Low-rank Optimal Transport: Approximation, Statistics and Debiasing

Authors: Meyer Scetbon, Marco Cuturi

NeurIPS 2022 | Conference PDF | Archive PDF | Plain Text | LLM Run Details

Reproducibility Variable Result LLM Response
Research Type Experimental In this section, we illustrate experimentally our theoretical findings and show how our initialization provide practical improvements.

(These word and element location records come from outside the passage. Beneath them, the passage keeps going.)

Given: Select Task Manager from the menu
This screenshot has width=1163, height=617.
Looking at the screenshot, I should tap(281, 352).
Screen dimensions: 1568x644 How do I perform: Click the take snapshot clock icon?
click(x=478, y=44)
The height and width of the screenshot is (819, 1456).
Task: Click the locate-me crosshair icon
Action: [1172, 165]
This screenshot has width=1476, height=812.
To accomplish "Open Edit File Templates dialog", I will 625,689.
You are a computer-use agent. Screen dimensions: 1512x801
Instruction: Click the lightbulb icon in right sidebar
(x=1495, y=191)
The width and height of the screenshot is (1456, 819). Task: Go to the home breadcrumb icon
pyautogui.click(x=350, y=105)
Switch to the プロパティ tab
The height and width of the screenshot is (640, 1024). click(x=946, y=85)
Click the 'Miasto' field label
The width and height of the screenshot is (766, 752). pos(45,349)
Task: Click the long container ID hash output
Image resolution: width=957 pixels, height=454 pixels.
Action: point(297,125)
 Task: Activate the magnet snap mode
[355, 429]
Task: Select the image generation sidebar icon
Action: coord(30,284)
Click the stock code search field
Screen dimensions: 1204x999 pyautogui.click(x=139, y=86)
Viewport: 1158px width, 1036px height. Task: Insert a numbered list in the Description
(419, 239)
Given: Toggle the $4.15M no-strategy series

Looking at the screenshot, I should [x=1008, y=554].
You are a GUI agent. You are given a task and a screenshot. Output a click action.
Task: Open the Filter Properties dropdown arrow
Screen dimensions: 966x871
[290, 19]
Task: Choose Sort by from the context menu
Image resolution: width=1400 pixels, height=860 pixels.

For that purpose we consider 3 synthetic problems and one real world dataset to: (i) provide illustrations on the statistical rates of LOTr,c, (ii) exhibit the gradient flow of the debiased formulation DLOTr,c, (iii) use the clustering method induced by LOTr,c, and (iv) show the effect of the initialization.
Researcher Affiliation Collaboration Meyer Scetbon CREST, ENSAE meyer.scetbon@ensae.fr Marco Cuturi Apple and CREST, ENSAE cuturi@apple.com
Pseudocode No The paper describes the algorithms used (e.g., mirror descent scheme, Dykstra’s Algorithm) in text and mathematical formulations, but it does not contain a structured pseudocode or algorithm block.
Open Source Code No The paper includes a checklist at the end stating 'Did you include the code, data, and instructions needed to reproduce the main experimental results (either in the supplemental material or as a URL)? [Yes]', but the main body of the paper does not provide a direct link to a source-code repository or an explicit statement indicating the availability of the code (e.g., 'We release our code at...', or 'The source code is available in the supplementary material') for the methodology described.
Open Datasets Yes In this experiment, we consider the Newsgroup20 dataset [Pedregosa et al., 2011] constituted of texts and we embed them into distributions in 50D using the same pre-processing steps as in [Cuturi et al., 2022]. We compare different initialization when applying the algorithm of [Scetbon et al., 2021] to compare random texts viewed as distributions for multiple choices of rank r.
Dataset Splits No The paper states in its checklist that training details including data splits are provided in Section 7, but Section 7 primarily describes the datasets and experimental setup without explicitly specifying training, validation, or test dataset splits (e.g., percentages, sample counts, or predefined split references).
Hardware Specification Yes All experiments were run on a Mac Book Pro 2019 laptop.
Software Dependencies No The paper mentions using 'python package scikit-learn' and references 'JAX toolbox for all things Wasserstein' but does not provide specific version numbers for these or any other software components, which is required for a reproducible description of ancillary software.
Experiment Setup Yes We recommend to set such as global γ 2 [1, 10], and observe that this range works whatever the problem considered. ... In practice we fix ε = 1/10 and we then initialize LOTr,c using (Q, R) solution of (9) and g , QT 1r(= RT 1r).